Happy Halloween 2019!

I've always wondered how this came to be...

"Frankenstein and Dracula", on the cover and in the lead story of THE FLINTSTONES # 33 (Gold Key Comics, Cover Date: April, 1966), and not "Franken-stone and Dracu-slab"?  

There's also The Wolfman and The Mummy thrown in for good monstrous measure! 

If you have this comic, dig it out and re-read it (...or read it for the first time)!  It wasn't a Halloween-timed release, but it should have been!  

One more interesting Halloween thingee before we close (the coffin?)... 

Here's the cover of WORLD'S FINEST # 152 (DC Comics, Cover Date: September, 1965).  There are FIVE characters on the cover, in costume.  Clark Kent, Bruce Wayne, and Dick Grayson are obvious, but WHO might the "other two" be?  

(Click to Enlarge!)

But, the real interesting (sorta) "Halloween thingee" (I just LOVE writing that!) is found in the issue's letter column, where a mom writes in about making a Batman costume for her son!

First, this was 1965, and I doubt there were ANY "Batman costumes" available anywhere!  The Dark Ages for cosplayers, perhaps?  No Batman, Joker, Riddler, Harley Quinn, and Poison Ivy costumes to be photographed in... and, in fact, no Harley Quinn, and Poison Ivy - period! 

YOU had to LAND US is in 1965, didn't you?! 

Then, there is the REPLY from editor Mort Weisinger, or more likely his assistant the amazing E. Nelson Bridwell...

(You'll really want to Click to Enlarge!) 
Poor "Mom" (whose name we have judiciously withheld)... If only she'd waited ONE YEAR, until 1966, there would be Batman costumes, and stuff (even thingees) EVERYWHERE! 

Happy Halloween! 

Saturday, October 26, 2019

New York Comic Con 2019: Post Three of 3!

Um... History's first... WHAT? 

Ah, leave it to Uncle Scrooge to cleverly and succinctly lead us into our topic... (Of course, that was back when Uncle Scrooge REALLY DID speak both cleverly and succinctly, unlike the way he does now.)

...But, I legendarily super-digress! 

The phenomenon of the behavior we now call "cosplay", at least in the context of its invading and overrunning what were once "Comic Book Conventions" in actuality - but have now largely become "Comic Book Conventions" in name only - pretty much occurred before my very eyes.  

In the early eighties, when I first discovered comic-cons as a treasure trove of back-issue wonders, cosplayers were a very small subset of the overall number of attendees. 

They were dressed largely in homemade Star Trek uniforms or, a little closer to the con's reason for being, comic book superheroes and villains.  While we comic book readers and collectors may have looked at them slightly askance, they were an unobtrusive sort who kept to themselves - and almost no one photographed them!

Now, they would seem to be more of a "majority" than the people like me who actually READ comic books and accumulate them for the sheer joy (not profit) of it!  

And all that should be fine with me as I am generally a "live-and-let-live" sorta guy, who objects only to things that make life personally more difficult, bothersome, or distasteful to me. 

But, the sad fact is that cosplayers do exactly that, in their (absolutely unintentional, I must add) actions that hinder my focused quest for comics!  

Perhaps few folks photographed the people-at-cosplay in Ye Olden Days, because it meant that you actually had to PHYSICALLY BRING A CAMERA to the comic con - and, if your aim was to "enter light" and "exit heavy" (with lots of back issue comics), you didn't need to increase the load, by carrying a camera.  

Now, everyone has a camera, via their cell phones, and the "stoppage of traffic" to photograph cosplayers has become an epidemic!

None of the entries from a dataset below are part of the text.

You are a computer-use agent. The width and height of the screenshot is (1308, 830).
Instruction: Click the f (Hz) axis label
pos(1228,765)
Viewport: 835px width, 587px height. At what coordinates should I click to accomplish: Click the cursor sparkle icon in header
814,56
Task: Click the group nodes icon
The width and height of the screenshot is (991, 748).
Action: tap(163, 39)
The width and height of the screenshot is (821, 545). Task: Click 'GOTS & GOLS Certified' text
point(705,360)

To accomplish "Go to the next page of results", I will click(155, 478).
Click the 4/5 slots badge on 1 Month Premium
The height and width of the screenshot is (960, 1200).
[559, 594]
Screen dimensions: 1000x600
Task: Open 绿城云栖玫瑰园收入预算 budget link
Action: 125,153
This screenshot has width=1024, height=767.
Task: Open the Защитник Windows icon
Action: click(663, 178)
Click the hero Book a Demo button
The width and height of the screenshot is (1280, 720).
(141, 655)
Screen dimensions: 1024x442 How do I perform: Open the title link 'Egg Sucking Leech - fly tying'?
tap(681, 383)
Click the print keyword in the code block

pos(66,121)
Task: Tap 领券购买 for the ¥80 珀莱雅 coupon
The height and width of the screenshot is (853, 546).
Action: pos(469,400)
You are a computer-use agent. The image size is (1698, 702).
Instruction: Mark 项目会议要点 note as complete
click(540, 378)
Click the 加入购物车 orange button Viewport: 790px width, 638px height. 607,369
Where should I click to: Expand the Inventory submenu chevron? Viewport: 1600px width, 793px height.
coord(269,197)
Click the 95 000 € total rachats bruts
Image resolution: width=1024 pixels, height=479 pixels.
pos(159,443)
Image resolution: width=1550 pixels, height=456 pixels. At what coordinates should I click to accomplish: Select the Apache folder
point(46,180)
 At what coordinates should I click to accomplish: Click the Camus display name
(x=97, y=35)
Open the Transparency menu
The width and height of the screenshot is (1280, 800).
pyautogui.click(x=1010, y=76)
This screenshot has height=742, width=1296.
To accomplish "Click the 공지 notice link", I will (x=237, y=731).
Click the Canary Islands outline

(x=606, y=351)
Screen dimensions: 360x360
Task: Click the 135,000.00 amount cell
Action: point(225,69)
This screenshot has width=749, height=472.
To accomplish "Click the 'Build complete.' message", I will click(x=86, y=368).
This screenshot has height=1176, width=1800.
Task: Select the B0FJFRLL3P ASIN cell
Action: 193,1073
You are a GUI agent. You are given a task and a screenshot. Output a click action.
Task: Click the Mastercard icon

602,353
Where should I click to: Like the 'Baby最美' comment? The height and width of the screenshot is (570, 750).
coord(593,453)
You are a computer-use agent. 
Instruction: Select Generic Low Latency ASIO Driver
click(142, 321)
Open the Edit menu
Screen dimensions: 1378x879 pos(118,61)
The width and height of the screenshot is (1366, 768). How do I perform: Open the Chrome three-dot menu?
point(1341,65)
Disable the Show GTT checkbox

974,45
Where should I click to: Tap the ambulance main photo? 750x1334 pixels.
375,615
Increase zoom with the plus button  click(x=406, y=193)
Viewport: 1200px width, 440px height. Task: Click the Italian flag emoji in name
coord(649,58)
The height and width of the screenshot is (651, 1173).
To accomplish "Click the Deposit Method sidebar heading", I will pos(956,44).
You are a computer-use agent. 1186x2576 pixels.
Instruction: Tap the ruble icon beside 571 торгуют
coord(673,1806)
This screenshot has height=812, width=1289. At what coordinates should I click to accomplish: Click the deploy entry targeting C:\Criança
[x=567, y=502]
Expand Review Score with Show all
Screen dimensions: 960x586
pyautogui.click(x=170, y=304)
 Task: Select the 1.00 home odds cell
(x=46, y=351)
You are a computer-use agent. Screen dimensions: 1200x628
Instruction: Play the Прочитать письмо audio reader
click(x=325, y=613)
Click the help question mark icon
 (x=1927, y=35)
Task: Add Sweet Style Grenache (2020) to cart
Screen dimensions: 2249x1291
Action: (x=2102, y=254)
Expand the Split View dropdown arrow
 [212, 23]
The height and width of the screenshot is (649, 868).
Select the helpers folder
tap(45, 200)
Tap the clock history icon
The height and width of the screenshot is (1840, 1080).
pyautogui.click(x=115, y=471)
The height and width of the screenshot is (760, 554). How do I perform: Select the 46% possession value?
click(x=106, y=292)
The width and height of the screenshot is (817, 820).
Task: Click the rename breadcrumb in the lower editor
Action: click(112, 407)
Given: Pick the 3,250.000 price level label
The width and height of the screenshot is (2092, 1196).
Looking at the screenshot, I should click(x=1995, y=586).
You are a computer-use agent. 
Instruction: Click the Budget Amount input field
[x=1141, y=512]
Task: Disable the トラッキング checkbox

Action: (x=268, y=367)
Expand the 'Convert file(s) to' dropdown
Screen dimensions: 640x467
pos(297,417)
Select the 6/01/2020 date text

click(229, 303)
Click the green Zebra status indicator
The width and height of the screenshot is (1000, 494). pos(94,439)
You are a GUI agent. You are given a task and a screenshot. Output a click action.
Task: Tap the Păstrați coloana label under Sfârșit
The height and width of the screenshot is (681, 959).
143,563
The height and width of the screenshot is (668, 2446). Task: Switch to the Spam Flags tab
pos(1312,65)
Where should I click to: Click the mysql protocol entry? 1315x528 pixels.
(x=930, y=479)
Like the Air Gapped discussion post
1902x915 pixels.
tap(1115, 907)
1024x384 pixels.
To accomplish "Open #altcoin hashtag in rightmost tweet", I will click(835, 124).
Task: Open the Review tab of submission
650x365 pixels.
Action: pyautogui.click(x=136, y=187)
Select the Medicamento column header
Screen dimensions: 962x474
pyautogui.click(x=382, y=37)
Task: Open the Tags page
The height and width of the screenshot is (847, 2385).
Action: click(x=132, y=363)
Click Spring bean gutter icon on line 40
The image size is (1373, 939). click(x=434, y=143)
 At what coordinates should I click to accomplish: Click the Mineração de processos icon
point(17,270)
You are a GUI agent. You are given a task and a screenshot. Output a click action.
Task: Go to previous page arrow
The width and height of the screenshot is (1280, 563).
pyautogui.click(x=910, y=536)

Aisles are choked to capacity. Traffic doesn't move without great effort, and heaven help us if an emergency should break out!  

The cosplayers themselves, with their over-large, unwieldy, and unnecessarily dangerous props like swords, battleaxes, and even inappropriately broad wingspans, only add to the inconvenience and the hazard.   

Now, if you think this means I want cosplay banned, you're wrong. That "live-and-let-live" thing remember?  

BUT, here's the solution that's good for everyone...  Designate an area - a LARGE area - for cosplay! Plenty of room for prop 'n' costume preening and, most important of all, photography!  Even partitioned cubicles for dressing, so that you may peruse the rest of the con in the greater comfort of civilian clothes.  

Have it it folks!  Pop those flashes, or whatever cell phone cameras do, until your batteries drop dead of exhaustion!  Live your dreams, without interfering with my comics shopping!  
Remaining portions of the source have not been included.